What is the right to be forgotten?
The right to be forgotten (formally called the 'right to erasure' in GDPR Article 17) gives individuals the right to request that an organization delete their personal data when it is no longer necessary for the original purpose, when consent is withdrawn, or when the data has been processed unlawfully.

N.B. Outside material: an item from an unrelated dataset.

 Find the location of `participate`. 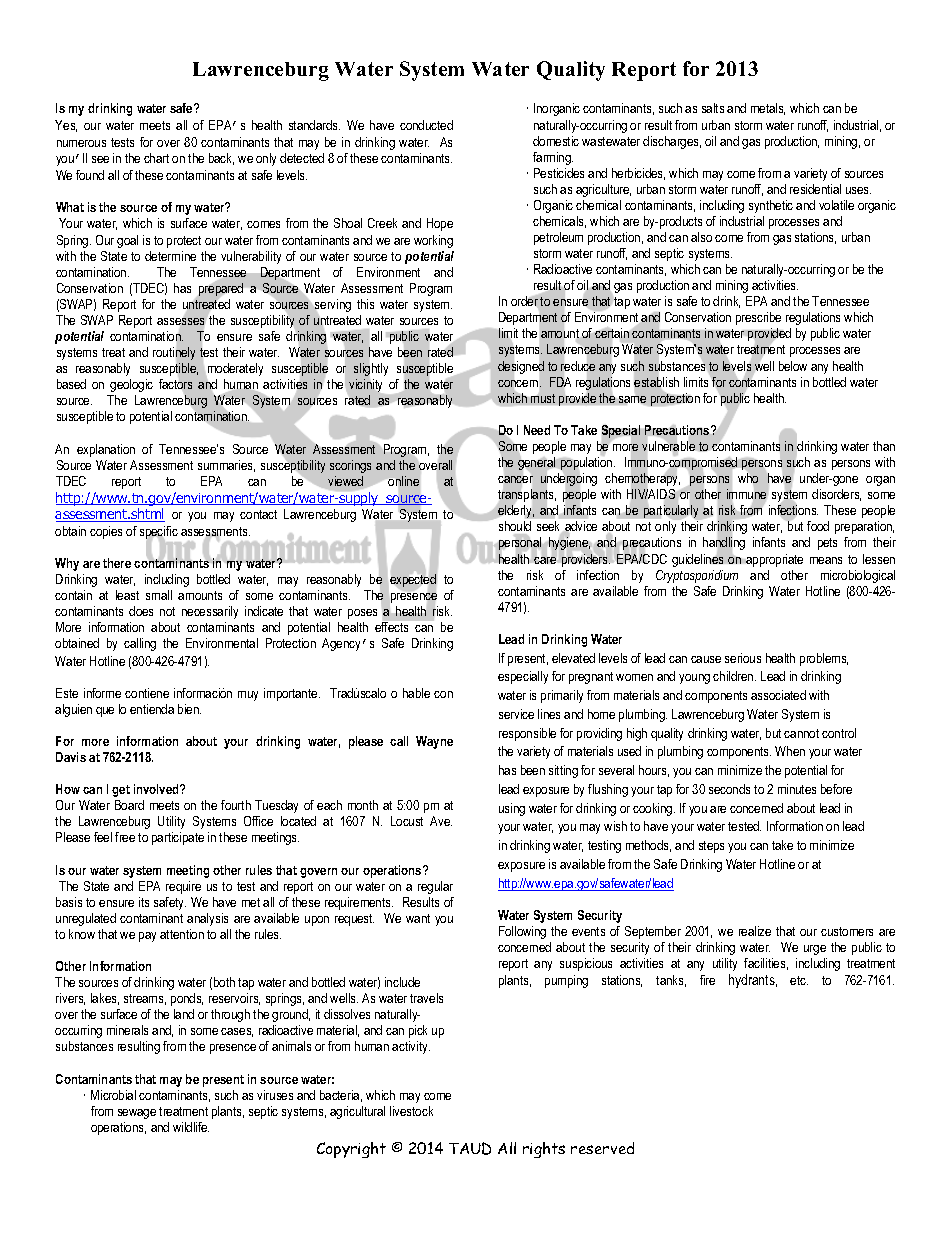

The concept gained major legal standing through the 2014 European Court of Justice ruling in Google Spain v. AEPD and Mario Costeja Gonzalez, which established that individuals could request search engines to de-index certain results about them. The right is not absolute — it can be overridden by public interest, freedom of expression, or legal obligations — but it represents a significant check on permanent digital records and has been exercised millions of times against major search engines.
Why is privacy described as a power issue rather than just a preference?
Privacy as a preference frames it as a matter of personal comfort — some people care about it, others do not. Privacy as a power issue recognizes that information asymmetry creates control. When companies or governments know far more about you than you know about them, they can predict and influence your behavior in ways you are unaware of. Shoshana Zuboff's concept of 'surveillance capitalism' describes how behavioral data is used not just to predict but to modify behavior at scale. At a political level, surveillance enables repression: knowing who communicates with whom, what people believe, and where they go allows authoritarian governments to identify and target dissidents. Privacy is a precondition for autonomy, political freedom, and the ability to develop ideas and identities without constant observation.